My local timezone is (CEST, +02:00).

So if the last received datetime field from db was like 2018-07-20T00:57:34.000Z, next query to db will be for :sql_last_value = 2018-07-20 02:57:34 and it won't get any of recently updated records.

How can this be solved?

Thanks.

My logstash.conf:

input {
  jdbc { 
    jdbc_driver_library => "/local/path/mysql-connector-java-8.0.11.jar"
    jdbc_driver_class => "com.mysql.jdbc.Driver"
    jdbc_connection_string => "jdbc:mysql://localhost:3306/db"
    jdbc_user => "root"
    jdbc_password => ""
    schedule => "* * * * *"
    statement => "SELECT * FROM table WHERE updatedAt > :sql_last_value ORDER BY updatedAt"
    use_column_value => true
    tracking_column => "updatedat"
    tracking_column_type => "timestamp"
    }
  }
output {
  stdout { codec => json_lines }
  elasticsearch {
  "hosts" => "localhost:9200"
  "index" => "test-migrate"
  "document_type" => "data"
  "document_id" => "%{id}"
  }
}
1 Like

sql_last_value is always shifted to local timezone in .logstash_jdbc_last_run, so in next db query :sql_last_value doesn't match actual db datetime records.

The only way I found to make scheduled incremental updates working is to set my local timezone to +00:00.

But it's not an appropriate solution though.

Does the jdbc_default_timezone option help you?

Nope, it converts fetched dates into given timezone.

But I need to have the real last fetched timestamp value in my query to db in order to make incremental updates working.

Wonder how is this supposed to work, if it changes sql_last_value to local timezone between queries!

But since the configuration file is written in Ruby, maybe I can manually recover the sql_last_value value before querying db?

Posted this issue on logstash-input-jdbc github, still no answer.

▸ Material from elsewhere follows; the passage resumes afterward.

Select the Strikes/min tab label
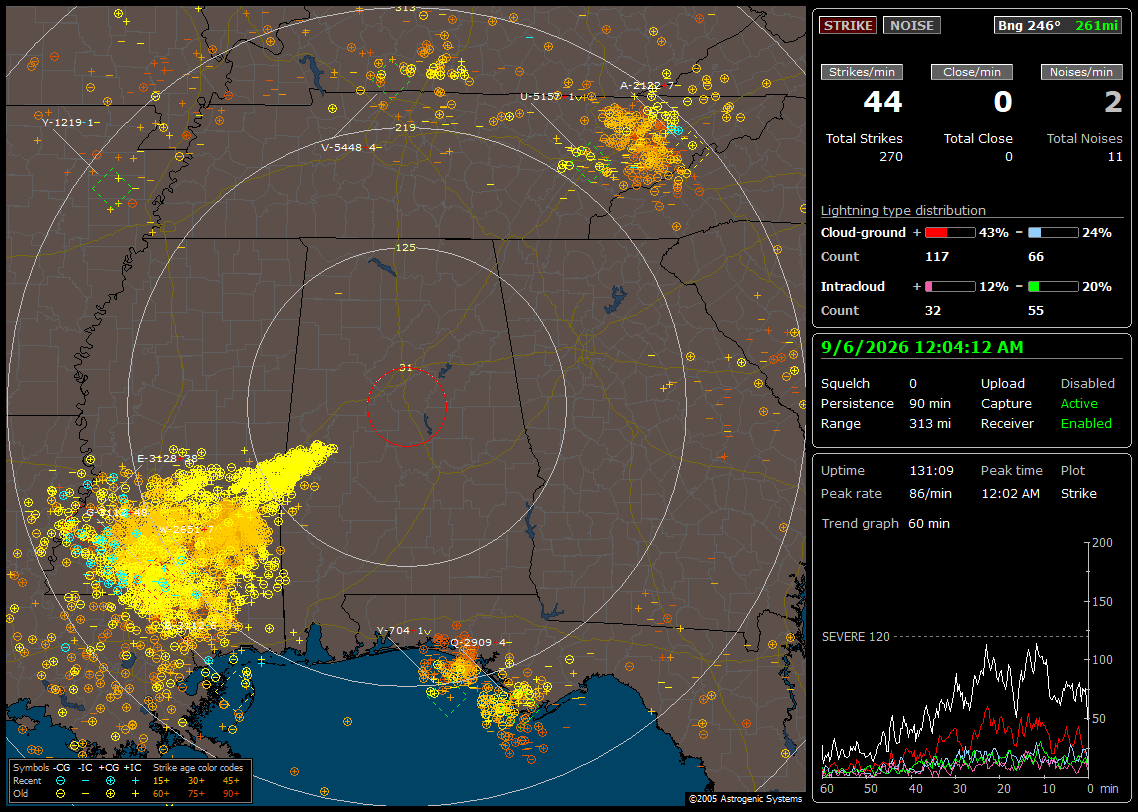Viewport: 1138px width, 812px height. pyautogui.click(x=862, y=72)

Could anyone please help me with this?

Maybe there is a possibility to correct sql_last_value by manually shifting it back for given number of hours in logstash.conf before making statement request?

Afraid to seem boring, but this bothers me a lot.

It's obvious that described in docs Logstash jdbc plugin behaviour is implemented improperly.

Just if I could do something like

ruby {
  code => "sql_last_value = sql_last_value - 2.hours}"
}

inside of input plugin,
or something like

parameters => {"corr_sql_last_value" => sql_last_value - 2.hours}

But the only solution I've currently succeeded to find is to set local timezone to UTC.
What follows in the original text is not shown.